--- Records of locating words and elements ---
____________________

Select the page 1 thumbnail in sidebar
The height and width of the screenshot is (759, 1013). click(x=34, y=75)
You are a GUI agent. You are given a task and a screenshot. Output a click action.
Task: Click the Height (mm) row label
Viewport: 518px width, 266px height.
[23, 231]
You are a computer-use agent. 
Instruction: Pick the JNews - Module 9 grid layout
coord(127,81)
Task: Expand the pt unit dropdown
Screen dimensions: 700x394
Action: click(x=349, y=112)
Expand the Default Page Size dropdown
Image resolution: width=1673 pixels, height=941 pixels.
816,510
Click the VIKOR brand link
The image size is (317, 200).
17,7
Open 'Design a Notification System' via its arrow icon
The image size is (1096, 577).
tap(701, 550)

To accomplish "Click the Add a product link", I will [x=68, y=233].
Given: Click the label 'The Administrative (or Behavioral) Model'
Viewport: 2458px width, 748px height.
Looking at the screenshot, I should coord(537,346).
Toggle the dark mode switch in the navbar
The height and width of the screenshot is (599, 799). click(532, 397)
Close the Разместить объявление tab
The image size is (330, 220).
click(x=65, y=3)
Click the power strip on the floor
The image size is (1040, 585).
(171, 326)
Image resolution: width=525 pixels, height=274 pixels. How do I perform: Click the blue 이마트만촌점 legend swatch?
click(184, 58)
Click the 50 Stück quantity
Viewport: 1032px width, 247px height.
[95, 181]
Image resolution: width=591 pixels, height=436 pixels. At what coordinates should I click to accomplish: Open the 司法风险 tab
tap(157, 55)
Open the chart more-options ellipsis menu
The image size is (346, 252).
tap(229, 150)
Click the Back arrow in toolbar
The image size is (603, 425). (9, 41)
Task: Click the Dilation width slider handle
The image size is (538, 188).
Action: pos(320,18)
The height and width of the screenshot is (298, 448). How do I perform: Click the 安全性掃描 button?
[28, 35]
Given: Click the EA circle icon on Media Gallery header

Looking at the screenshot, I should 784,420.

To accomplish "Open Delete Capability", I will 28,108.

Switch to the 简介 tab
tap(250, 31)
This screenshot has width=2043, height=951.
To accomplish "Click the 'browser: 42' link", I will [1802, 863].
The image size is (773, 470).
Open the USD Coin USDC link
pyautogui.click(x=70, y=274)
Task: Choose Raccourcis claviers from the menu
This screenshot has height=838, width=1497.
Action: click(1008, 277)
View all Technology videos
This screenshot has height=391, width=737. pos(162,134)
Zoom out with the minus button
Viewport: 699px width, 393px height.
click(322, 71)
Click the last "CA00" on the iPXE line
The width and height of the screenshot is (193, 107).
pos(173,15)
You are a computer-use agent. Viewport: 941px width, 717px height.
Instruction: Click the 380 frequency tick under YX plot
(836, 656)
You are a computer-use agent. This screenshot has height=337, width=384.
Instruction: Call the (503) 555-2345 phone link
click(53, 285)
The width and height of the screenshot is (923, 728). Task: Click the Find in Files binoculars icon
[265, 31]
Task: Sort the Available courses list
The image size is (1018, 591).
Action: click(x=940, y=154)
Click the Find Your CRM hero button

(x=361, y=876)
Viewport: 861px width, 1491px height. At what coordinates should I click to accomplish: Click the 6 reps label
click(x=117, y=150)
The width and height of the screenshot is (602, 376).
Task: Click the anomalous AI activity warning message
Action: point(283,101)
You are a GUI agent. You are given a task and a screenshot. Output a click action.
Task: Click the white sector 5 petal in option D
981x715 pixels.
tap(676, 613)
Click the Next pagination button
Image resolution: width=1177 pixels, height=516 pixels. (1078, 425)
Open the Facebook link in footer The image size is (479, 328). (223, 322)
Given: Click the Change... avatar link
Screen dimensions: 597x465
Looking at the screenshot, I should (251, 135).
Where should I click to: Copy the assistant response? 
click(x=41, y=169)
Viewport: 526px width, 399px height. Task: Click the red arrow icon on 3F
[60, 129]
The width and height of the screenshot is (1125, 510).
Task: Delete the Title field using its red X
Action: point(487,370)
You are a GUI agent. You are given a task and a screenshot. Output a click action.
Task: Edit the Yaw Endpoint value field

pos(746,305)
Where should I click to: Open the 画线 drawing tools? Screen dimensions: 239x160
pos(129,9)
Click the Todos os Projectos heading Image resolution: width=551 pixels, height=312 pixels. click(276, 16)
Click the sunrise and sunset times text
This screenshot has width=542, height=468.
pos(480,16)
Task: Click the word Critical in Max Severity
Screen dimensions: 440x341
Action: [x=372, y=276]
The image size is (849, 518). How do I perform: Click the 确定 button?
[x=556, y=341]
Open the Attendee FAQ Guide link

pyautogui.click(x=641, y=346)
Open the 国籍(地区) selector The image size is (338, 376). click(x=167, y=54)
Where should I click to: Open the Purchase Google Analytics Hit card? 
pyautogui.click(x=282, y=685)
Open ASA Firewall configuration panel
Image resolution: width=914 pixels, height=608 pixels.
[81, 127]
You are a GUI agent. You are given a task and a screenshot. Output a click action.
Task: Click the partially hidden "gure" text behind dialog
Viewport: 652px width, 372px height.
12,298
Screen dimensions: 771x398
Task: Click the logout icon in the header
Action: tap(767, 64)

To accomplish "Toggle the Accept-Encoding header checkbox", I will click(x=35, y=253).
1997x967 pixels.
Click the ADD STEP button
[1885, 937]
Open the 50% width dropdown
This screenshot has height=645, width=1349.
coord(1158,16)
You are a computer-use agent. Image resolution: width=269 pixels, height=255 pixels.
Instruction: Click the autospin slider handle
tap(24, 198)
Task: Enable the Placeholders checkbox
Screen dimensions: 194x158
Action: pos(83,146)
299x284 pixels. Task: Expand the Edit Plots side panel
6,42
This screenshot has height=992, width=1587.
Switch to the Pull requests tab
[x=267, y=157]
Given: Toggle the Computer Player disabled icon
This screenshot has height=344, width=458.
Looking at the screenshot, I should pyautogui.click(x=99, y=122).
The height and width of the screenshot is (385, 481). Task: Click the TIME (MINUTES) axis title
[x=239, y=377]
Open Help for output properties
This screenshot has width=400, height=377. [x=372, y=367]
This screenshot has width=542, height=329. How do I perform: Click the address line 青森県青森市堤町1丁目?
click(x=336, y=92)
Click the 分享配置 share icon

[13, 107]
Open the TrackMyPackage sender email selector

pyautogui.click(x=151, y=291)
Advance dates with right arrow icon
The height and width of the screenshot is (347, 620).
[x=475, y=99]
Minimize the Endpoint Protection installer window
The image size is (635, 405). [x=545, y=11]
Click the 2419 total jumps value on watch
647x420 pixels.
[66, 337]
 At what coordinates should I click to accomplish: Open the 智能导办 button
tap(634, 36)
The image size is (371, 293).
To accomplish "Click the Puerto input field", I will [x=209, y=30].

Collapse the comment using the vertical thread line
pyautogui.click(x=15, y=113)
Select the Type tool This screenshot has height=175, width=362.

____________________

--- Task directions ---
Reproduce every one of the rows above without changing anything.

--- The result ---
Select the page 1 thumbnail in sidebar
The height and width of the screenshot is (759, 1013). click(x=34, y=75)
You are a GUI agent. You are given a task and a screenshot. Output a click action.
Task: Click the Height (mm) row label
Viewport: 518px width, 266px height.
[23, 231]
You are a computer-use agent. 
Instruction: Pick the JNews - Module 9 grid layout
coord(127,81)
Task: Expand the pt unit dropdown
Screen dimensions: 700x394
Action: click(x=349, y=112)
Expand the Default Page Size dropdown
Image resolution: width=1673 pixels, height=941 pixels.
816,510
Click the VIKOR brand link
The image size is (317, 200).
17,7
Open 'Design a Notification System' via its arrow icon
The image size is (1096, 577).
tap(701, 550)

To accomplish "Click the Add a product link", I will [x=68, y=233].
Given: Click the label 'The Administrative (or Behavioral) Model'
Viewport: 2458px width, 748px height.
Looking at the screenshot, I should coord(537,346).
Toggle the dark mode switch in the navbar
The height and width of the screenshot is (599, 799). click(532, 397)
Close the Разместить объявление tab
The image size is (330, 220).
click(x=65, y=3)
Click the power strip on the floor
The image size is (1040, 585).
(171, 326)
Image resolution: width=525 pixels, height=274 pixels. How do I perform: Click the blue 이마트만촌점 legend swatch?
click(184, 58)
Click the 50 Stück quantity
Viewport: 1032px width, 247px height.
[95, 181]
Image resolution: width=591 pixels, height=436 pixels. At what coordinates should I click to accomplish: Open the 司法风险 tab
tap(157, 55)
Open the chart more-options ellipsis menu
The image size is (346, 252).
tap(229, 150)
Click the Back arrow in toolbar
The image size is (603, 425). (9, 41)
Task: Click the Dilation width slider handle
The image size is (538, 188).
Action: pos(320,18)
The height and width of the screenshot is (298, 448). How do I perform: Click the 安全性掃描 button?
[28, 35]
Given: Click the EA circle icon on Media Gallery header

Looking at the screenshot, I should 784,420.

To accomplish "Open Delete Capability", I will 28,108.

Switch to the 简介 tab
tap(250, 31)
This screenshot has width=2043, height=951.
To accomplish "Click the 'browser: 42' link", I will [1802, 863].
The image size is (773, 470).
Open the USD Coin USDC link
pyautogui.click(x=70, y=274)
Task: Choose Raccourcis claviers from the menu
This screenshot has height=838, width=1497.
Action: click(1008, 277)
View all Technology videos
This screenshot has height=391, width=737. pos(162,134)
Zoom out with the minus button
Viewport: 699px width, 393px height.
click(322, 71)
Click the last "CA00" on the iPXE line
The width and height of the screenshot is (193, 107).
pos(173,15)
You are a computer-use agent. Viewport: 941px width, 717px height.
Instruction: Click the 380 frequency tick under YX plot
(836, 656)
You are a computer-use agent. This screenshot has height=337, width=384.
Instruction: Call the (503) 555-2345 phone link
click(53, 285)
The width and height of the screenshot is (923, 728). Task: Click the Find in Files binoculars icon
[265, 31]
Task: Sort the Available courses list
The image size is (1018, 591).
Action: click(x=940, y=154)
Click the Find Your CRM hero button

(x=361, y=876)
Viewport: 861px width, 1491px height. At what coordinates should I click to accomplish: Click the 6 reps label
click(x=117, y=150)
The width and height of the screenshot is (602, 376).
Task: Click the anomalous AI activity warning message
Action: point(283,101)
You are a GUI agent. You are given a task and a screenshot. Output a click action.
Task: Click the white sector 5 petal in option D
981x715 pixels.
tap(676, 613)
Click the Next pagination button
Image resolution: width=1177 pixels, height=516 pixels. (1078, 425)
Open the Facebook link in footer The image size is (479, 328). (223, 322)
Given: Click the Change... avatar link
Screen dimensions: 597x465
Looking at the screenshot, I should (251, 135).
Where should I click to: Copy the assistant response? 
click(x=41, y=169)
Viewport: 526px width, 399px height. Task: Click the red arrow icon on 3F
[60, 129]
The width and height of the screenshot is (1125, 510).
Task: Delete the Title field using its red X
Action: point(487,370)
You are a GUI agent. You are given a task and a screenshot. Output a click action.
Task: Edit the Yaw Endpoint value field

pos(746,305)
Where should I click to: Open the 画线 drawing tools? Screen dimensions: 239x160
pos(129,9)
Click the Todos os Projectos heading Image resolution: width=551 pixels, height=312 pixels. click(276, 16)
Click the sunrise and sunset times text
This screenshot has width=542, height=468.
pos(480,16)
Task: Click the word Critical in Max Severity
Screen dimensions: 440x341
Action: [x=372, y=276]
The image size is (849, 518). How do I perform: Click the 确定 button?
[x=556, y=341]
Open the Attendee FAQ Guide link

pyautogui.click(x=641, y=346)
Open the 国籍(地区) selector The image size is (338, 376). click(x=167, y=54)
Where should I click to: Open the Purchase Google Analytics Hit card? 
pyautogui.click(x=282, y=685)
Open ASA Firewall configuration panel
Image resolution: width=914 pixels, height=608 pixels.
[81, 127]
You are a GUI agent. You are given a task and a screenshot. Output a click action.
Task: Click the partially hidden "gure" text behind dialog
Viewport: 652px width, 372px height.
12,298
Screen dimensions: 771x398
Task: Click the logout icon in the header
Action: tap(767, 64)

To accomplish "Toggle the Accept-Encoding header checkbox", I will click(x=35, y=253).
1997x967 pixels.
Click the ADD STEP button
[1885, 937]
Open the 50% width dropdown
This screenshot has height=645, width=1349.
coord(1158,16)
You are a computer-use agent. Image resolution: width=269 pixels, height=255 pixels.
Instruction: Click the autospin slider handle
tap(24, 198)
Task: Enable the Placeholders checkbox
Screen dimensions: 194x158
Action: pos(83,146)
299x284 pixels. Task: Expand the Edit Plots side panel
6,42
This screenshot has height=992, width=1587.
Switch to the Pull requests tab
[x=267, y=157]
Given: Toggle the Computer Player disabled icon
This screenshot has height=344, width=458.
Looking at the screenshot, I should pyautogui.click(x=99, y=122).
The height and width of the screenshot is (385, 481). Task: Click the TIME (MINUTES) axis title
[x=239, y=377]
Open Help for output properties
This screenshot has width=400, height=377. [x=372, y=367]
This screenshot has width=542, height=329. How do I perform: Click the address line 青森県青森市堤町1丁目?
click(x=336, y=92)
Click the 分享配置 share icon

[13, 107]
Open the TrackMyPackage sender email selector

pyautogui.click(x=151, y=291)
Advance dates with right arrow icon
The height and width of the screenshot is (347, 620).
[x=475, y=99]
Minimize the Endpoint Protection installer window
The image size is (635, 405). [x=545, y=11]
Click the 2419 total jumps value on watch
647x420 pixels.
[66, 337]
 At what coordinates should I click to accomplish: Open the 智能导办 button
tap(634, 36)
The image size is (371, 293).
To accomplish "Click the Puerto input field", I will [x=209, y=30].

Collapse the comment using the vertical thread line
pyautogui.click(x=15, y=113)
Select the Type tool This screenshot has height=175, width=362.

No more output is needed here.